El gobierno ha argumentado que, además de avanzar hacia la soberanía energética, esta reforma producirá energía más barata y limpia. Sin embargo, varios especialistas han señalado que la CFE produce la energía más cara y contaminante del país. A diferencia de la legislación previa, que priorizaba el uso de energías renovables y baratas, esta reforma pone como prioridad el uso de la electricidad que genera la CFE. Las empresas privadas sólo serán relevantes para satisfacer la demanda que la CFE no alcance a cubrir. Esto no sólo aumentaría el costo de la energía eléctrica, sino que incrementaría las emisiones nacionales de carbono. Además, el plan de negocios de la CFE proyectado para 2025 no prevé fuentes de energía renovable y, actualmente, el 99% de la energía solar y eólica del país proviene de empresas privadas. Con esta reforma, entonces, parece probable que, por un lado, el gobierno deba incrementar los subsidios a la electricidad para evitar un aumento en las tarifas y, por otro lado, que México incumpla sus compromisos del Acuerdo de París, donde propuso generar 35% de su energía mediante fuentes renovables para 2024.

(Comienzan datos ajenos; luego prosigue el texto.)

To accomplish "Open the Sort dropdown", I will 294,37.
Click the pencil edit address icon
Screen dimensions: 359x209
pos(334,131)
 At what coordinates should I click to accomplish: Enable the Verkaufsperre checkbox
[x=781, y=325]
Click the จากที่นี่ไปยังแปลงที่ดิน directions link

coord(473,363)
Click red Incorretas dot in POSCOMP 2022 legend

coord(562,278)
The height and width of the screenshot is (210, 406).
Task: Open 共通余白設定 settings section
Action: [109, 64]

Es por ello que, analizando la historia de nuestro país, esta propuesta de reforma parece no ser más que otro paso en un largo ir y venir sobre el papel del Estado en la generación de energía. Sin embargo, las circunstancias contemporáneas difieren profundamente de las de episodios anteriores. El México de 1960, donde ni siquiera la mitad de la población tenía acceso a electricidad y el Estado tomó el control de la industria eléctrica para esparcir su cobertura ya no existe. Ahora, en cambio, vivimos en un país con instituciones democráticas jóvenes y frágiles, en condiciones económicas inestables e inmerso en una crisis ambiental global. Esta reforma, entonces, no sólo implica un peligro para las finanzas públicas, sino un marcado retroceso en el combate al cambio climático y un riesgo de poner al ejecutivo como juez y parte en una democracia endeble. Más que el espíritu revolucionario de las políticas cardenistas, esta reforma refleja un carácter reaccionario y desconectado de las necesidades contemporáneas. Si el presidente realmente quisiera rescatar el legado del Presidente Cárdenas, debería concentrarse en el futuro en lugar de imitar el pasado.